> Work item
Your answer must contain each line of the listing in which "toolbar" appears, copied in full.

━━━ Material provided

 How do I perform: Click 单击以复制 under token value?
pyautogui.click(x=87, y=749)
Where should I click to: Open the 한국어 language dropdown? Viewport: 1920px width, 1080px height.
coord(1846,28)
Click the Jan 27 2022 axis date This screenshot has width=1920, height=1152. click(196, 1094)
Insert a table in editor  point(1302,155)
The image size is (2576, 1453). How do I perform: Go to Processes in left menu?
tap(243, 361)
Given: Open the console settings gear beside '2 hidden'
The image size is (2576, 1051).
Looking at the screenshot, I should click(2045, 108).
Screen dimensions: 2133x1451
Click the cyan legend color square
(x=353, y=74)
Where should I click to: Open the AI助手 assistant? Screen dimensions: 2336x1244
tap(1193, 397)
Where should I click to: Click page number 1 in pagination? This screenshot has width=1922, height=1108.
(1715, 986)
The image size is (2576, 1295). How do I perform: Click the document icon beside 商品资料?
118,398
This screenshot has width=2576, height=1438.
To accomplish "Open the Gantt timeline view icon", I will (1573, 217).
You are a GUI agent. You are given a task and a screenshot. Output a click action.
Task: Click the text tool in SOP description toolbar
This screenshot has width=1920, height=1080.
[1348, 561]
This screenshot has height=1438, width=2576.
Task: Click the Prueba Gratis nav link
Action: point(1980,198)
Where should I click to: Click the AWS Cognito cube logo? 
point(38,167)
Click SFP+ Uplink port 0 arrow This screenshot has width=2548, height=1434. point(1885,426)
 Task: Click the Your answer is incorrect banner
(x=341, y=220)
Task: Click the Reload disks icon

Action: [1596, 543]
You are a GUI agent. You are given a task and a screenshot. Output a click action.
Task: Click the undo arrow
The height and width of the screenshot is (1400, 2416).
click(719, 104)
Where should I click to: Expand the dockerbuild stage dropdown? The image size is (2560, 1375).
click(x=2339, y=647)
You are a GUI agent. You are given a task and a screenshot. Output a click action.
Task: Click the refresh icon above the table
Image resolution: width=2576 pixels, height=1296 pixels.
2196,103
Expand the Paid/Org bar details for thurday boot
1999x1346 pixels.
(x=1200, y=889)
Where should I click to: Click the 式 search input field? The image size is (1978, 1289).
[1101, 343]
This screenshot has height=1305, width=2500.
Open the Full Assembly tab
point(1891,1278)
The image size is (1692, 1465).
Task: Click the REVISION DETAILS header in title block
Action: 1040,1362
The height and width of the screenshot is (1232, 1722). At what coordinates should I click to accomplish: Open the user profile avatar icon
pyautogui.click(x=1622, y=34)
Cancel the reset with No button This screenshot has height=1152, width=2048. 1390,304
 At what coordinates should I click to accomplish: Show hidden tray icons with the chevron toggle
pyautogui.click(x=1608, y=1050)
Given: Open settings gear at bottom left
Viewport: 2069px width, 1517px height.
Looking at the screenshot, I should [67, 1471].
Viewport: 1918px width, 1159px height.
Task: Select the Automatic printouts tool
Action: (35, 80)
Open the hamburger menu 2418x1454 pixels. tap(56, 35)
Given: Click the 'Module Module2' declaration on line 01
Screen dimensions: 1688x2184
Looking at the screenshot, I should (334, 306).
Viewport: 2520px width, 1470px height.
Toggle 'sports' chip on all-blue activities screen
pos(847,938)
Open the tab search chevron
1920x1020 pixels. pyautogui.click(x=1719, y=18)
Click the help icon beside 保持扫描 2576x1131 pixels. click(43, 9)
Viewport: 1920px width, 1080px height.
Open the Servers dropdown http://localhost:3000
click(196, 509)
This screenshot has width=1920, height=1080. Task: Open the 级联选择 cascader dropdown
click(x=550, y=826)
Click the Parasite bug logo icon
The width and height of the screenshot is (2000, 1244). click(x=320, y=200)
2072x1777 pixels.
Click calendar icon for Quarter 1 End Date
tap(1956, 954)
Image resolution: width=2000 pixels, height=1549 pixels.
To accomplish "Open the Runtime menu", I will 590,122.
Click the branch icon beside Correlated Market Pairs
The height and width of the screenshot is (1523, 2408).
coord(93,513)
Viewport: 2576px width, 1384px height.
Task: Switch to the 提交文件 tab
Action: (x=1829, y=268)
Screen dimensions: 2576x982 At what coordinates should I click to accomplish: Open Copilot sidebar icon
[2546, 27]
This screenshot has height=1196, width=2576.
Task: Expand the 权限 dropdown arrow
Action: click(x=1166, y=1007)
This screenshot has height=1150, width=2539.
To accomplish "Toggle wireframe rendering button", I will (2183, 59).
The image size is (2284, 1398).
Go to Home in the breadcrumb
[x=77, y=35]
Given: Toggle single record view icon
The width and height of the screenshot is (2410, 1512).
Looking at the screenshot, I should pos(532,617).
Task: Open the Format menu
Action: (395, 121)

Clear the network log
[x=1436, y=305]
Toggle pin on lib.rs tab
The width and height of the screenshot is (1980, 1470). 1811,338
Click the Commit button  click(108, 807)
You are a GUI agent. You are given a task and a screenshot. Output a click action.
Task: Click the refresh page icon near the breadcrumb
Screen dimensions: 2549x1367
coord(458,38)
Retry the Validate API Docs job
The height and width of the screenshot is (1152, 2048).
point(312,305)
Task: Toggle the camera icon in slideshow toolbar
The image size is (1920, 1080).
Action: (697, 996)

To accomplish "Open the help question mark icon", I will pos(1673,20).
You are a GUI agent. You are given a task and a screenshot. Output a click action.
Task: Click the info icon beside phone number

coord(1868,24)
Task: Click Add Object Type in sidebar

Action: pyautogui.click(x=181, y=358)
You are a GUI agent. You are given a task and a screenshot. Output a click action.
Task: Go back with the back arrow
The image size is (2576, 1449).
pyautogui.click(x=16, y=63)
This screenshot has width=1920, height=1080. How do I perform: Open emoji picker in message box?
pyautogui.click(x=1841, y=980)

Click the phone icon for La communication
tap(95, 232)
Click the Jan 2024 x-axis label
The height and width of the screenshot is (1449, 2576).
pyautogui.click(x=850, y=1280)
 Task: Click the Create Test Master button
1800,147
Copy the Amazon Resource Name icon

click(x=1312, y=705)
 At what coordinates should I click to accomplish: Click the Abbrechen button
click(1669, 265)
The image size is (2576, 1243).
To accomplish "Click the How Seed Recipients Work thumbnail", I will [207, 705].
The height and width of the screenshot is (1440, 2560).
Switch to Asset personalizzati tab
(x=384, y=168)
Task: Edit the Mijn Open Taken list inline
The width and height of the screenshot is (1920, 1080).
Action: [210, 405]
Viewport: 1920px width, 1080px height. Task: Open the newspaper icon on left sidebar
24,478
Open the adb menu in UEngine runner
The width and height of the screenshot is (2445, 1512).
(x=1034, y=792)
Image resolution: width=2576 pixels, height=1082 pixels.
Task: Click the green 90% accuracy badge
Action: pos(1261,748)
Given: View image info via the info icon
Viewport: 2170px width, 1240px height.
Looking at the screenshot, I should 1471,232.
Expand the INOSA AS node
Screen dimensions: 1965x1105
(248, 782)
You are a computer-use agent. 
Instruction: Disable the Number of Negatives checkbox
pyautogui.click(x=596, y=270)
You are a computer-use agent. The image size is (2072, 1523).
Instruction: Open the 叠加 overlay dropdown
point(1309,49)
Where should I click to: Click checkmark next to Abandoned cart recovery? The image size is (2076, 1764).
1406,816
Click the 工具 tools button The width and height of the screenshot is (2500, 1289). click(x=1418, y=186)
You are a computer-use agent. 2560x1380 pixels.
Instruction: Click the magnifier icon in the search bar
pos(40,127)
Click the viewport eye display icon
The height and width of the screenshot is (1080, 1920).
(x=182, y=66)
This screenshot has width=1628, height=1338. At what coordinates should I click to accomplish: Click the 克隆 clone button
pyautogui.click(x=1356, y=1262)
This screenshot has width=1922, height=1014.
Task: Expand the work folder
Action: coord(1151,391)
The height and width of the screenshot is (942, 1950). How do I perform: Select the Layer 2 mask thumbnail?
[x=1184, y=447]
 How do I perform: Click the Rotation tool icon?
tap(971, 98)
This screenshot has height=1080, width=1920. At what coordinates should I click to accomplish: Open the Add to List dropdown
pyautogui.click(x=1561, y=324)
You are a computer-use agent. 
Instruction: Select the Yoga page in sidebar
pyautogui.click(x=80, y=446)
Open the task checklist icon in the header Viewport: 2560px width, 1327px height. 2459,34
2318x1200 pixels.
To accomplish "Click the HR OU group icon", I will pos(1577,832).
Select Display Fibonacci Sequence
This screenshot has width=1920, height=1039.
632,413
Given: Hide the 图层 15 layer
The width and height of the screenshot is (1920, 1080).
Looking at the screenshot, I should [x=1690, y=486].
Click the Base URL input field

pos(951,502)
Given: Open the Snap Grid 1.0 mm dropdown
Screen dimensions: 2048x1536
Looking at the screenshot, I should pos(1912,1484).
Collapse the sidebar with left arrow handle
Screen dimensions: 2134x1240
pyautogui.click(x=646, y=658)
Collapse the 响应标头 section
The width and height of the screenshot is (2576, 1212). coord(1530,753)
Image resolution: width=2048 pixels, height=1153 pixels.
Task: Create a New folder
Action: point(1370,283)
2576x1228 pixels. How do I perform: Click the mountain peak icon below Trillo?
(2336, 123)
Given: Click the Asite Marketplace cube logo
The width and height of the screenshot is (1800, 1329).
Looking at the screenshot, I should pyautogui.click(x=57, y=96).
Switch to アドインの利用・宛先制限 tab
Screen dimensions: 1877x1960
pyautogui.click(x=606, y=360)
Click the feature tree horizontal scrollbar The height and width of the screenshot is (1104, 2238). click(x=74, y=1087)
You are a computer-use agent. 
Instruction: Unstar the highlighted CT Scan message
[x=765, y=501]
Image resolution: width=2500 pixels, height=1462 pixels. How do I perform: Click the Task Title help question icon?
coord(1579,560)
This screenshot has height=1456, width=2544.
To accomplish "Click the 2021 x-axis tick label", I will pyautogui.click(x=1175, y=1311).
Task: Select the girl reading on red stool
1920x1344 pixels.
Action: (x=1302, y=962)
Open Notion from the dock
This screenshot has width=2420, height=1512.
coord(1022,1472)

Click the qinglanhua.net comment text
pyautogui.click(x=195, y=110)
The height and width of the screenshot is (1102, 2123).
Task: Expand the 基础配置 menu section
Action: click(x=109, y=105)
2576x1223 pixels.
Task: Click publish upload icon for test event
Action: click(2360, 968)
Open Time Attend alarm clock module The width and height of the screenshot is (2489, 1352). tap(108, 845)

━━━━━━

> Response area
Task: Click the text tool in SOP description toolbar
Task: Toggle the camera icon in slideshow toolbar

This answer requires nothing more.